__Instructions__
1) Translate this sentence from the CarbonData commit email into Spanish: "This is an automated email from the ASF dual-hosted git repository."
2) Answer these questions using the CarbonData commit email.
(a) Who pushed the commit?
(b) To which branch was the commit pushed?
(c) Which method is called for every double/float column's value?
3) Write out a passage from the CarbonData commit email word for word, beginning at the words "problem is, here" and stopping after "in this PR?".

__Text provided__
________________________________________
You are viewing a plain text version of this content. The canonical link for it is here.
Posted to commits@carbondata.apache.org by qi...@apache.org on 2020/04/09 09:14:28 UTC

[carbondata] branch master updated: [CARBONDATA-3753] optimize double/float stats collector

This is an automated email from the ASF dual-hosted git repository.

qiangcai pushed a commit to branch master
in repository https://gitbox.apache.org/repos/asf/carbondata.git


The following commit(s) were added to refs/heads/master by this push:
     new 5666973  [CARBONDATA-3753] optimize double/float stats collector
5666973 is described below

commit 5666973c21cb415df10cd35d20e245763bb67ad1
Author: ajantha-bhat <aj...@gmail.com>
AuthorDate: Thu Mar 26 15:07:57 2020 +0530

    [CARBONDATA-3753] optimize double/float stats collector
    
    Why is this PR needed?
    For every double/float column's value. we call
    PrimitivePageStatsCollector.getDecimalCount(double value)
    problem is, here we create new bigdecimal object and plain string object every time.
    Which leads in huge memory usage during insert.
    
    What changes were proposed in this PR?
________________________________________
__Available data__
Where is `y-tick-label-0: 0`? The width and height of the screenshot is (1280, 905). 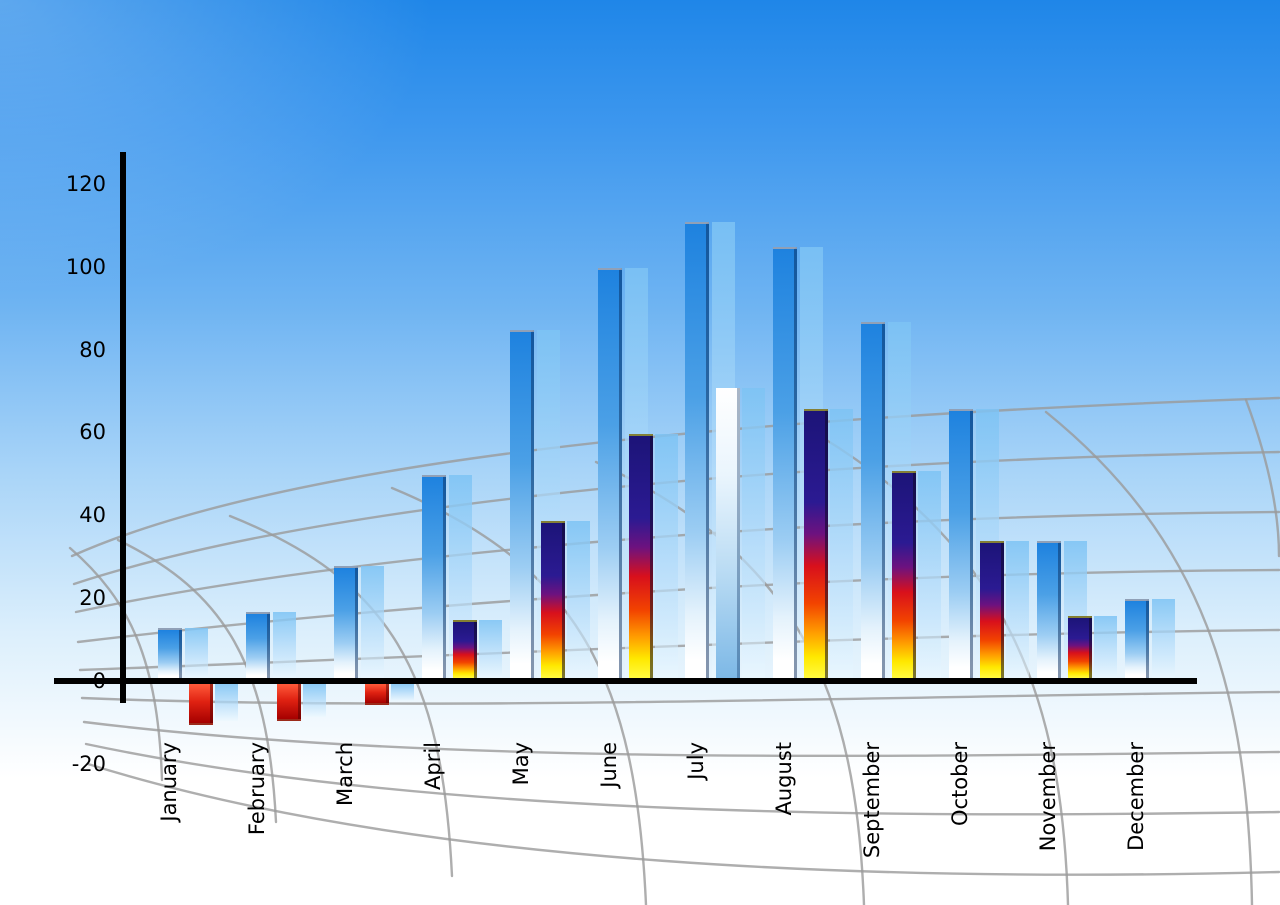 y-tick-label-0: 0 is located at coordinates (99, 681).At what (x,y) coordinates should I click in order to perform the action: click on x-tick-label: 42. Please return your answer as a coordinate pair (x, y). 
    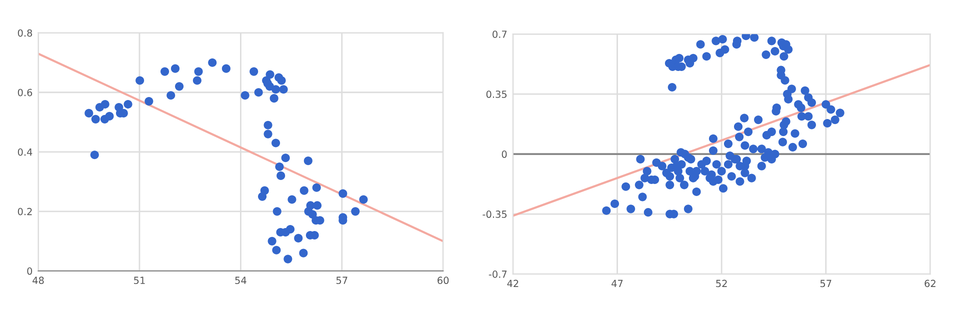
    Looking at the image, I should click on (512, 284).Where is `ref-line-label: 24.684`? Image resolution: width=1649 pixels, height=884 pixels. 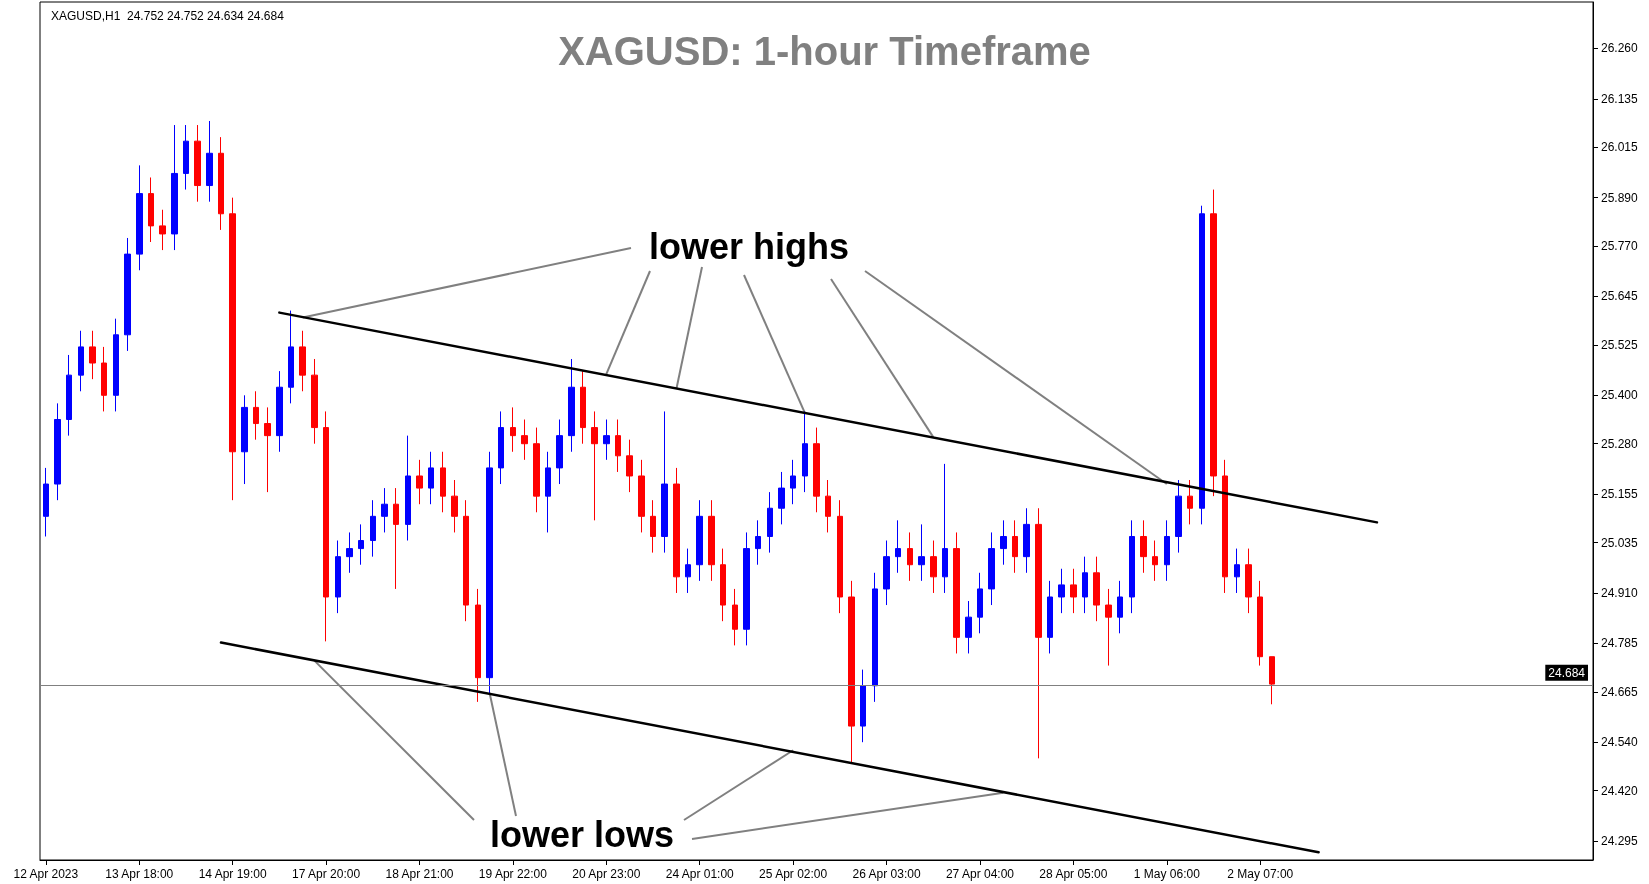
________________________________________
__Written answers__
1) Este es un correo electrónico automatizado del repositorio git de doble alojamiento de la ASF.

2)
(a) qiangcai
(b) master
(c) PrimitivePageStatsCollector.getDecimalCount(double value)

3)
problem is, here we create new bigdecimal object and plain string object every time.
    Which leads in huge memory usage during insert.
    
    What changes were proposed in this PR?